James Cecil Valdamar Hendy (May 6, 1905 - January 14, 1961) was an ice hockey writer, historian, and statistician born in Barbados, British West Indies. A member of the Hockey Hall of Fame in the "Builder" category, he is credited with developing the statistical methods for tracking professional player and team performance. His methods have been in use since the 1930s.

==Writing and statistical work==
Hendy spent time in Vancouver, British Columbia, before moving to New York City and working a number of odd jobs. He took a position submitting statistics and other information to Western Union for various sporting events at Madison Square Garden. His accuracy, graceful style, and general sports knowledge earned him a reputation as a quality writer with newspapers in the city. This reputation led him to a number of other writing posts for publications such as The New York Telegraph, Saturday Evening Post and McCall's.

In 1933, Hendy began publishing a statistical work entitled The Hockey Guide which he produced yearly until 1951. Due to the increase in demands on his time by his career, he transferred responsibility for his statistics to the National Hockey League (NHL).

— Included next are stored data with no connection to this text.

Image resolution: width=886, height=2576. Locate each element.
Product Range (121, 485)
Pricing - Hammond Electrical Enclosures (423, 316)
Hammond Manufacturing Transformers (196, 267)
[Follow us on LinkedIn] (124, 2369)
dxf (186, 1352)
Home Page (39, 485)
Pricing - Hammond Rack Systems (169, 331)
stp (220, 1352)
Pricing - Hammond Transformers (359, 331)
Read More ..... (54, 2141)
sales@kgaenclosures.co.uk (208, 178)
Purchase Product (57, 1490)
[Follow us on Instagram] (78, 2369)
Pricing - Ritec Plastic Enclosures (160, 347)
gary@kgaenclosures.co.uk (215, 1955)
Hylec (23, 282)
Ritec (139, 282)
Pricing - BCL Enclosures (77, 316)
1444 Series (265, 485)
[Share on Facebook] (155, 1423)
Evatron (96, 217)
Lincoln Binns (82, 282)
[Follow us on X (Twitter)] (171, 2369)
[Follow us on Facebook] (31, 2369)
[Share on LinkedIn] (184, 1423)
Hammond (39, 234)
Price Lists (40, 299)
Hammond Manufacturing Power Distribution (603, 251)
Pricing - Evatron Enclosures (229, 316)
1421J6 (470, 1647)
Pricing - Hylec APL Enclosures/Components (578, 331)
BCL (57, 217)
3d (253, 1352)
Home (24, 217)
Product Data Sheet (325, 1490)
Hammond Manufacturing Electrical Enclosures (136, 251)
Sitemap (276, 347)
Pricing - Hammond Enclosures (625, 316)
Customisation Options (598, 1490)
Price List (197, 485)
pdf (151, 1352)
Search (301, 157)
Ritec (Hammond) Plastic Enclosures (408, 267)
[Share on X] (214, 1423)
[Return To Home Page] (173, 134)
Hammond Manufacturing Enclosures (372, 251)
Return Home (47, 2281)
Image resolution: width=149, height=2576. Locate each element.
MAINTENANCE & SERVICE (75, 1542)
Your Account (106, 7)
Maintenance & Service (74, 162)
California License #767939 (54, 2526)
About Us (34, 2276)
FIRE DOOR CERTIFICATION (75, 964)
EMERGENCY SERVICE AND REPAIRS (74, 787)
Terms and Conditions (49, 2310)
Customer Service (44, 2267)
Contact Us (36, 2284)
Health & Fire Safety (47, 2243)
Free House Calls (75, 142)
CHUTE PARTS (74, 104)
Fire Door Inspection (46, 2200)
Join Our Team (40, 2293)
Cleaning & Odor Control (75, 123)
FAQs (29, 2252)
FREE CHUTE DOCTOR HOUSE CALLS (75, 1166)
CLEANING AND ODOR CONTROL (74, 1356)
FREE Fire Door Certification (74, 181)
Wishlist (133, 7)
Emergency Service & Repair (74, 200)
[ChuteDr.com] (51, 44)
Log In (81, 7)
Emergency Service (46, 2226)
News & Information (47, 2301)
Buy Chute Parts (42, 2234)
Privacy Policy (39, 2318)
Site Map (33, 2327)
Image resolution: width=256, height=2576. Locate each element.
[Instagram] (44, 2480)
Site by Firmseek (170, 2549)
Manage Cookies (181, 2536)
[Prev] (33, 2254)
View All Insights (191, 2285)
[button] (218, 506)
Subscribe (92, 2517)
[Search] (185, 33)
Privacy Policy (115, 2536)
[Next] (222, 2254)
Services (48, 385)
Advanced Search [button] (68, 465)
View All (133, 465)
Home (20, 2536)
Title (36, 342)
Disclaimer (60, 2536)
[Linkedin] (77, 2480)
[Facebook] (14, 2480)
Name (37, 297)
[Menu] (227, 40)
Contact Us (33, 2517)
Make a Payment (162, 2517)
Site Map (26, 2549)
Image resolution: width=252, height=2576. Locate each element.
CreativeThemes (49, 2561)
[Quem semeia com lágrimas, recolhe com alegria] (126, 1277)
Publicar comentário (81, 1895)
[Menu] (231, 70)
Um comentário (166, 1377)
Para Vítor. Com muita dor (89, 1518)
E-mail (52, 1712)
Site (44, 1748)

In the following years, Hendy took numerous jobs in hockey including president of the United States Hockey League, publicist for the NHL New York Rangers, and general manager of the American Hockey League Cleveland Barons.

==Reputation and honors==
Hendy earned several honors with the Cleveland Barons as they won the AHL Calder Cup three times during his tenure from 1949 to 1961, including being named "Executive of the Year" twice by The Hockey News. He was elected to the Hockey Hall of Fame in 1968 and is listed as a major contributor to modern web sites such as the Internet Hockey Database. In 2015, he was named to the AHL Hall of Fame.

Hendy died of a heart attack on January 14, 1961.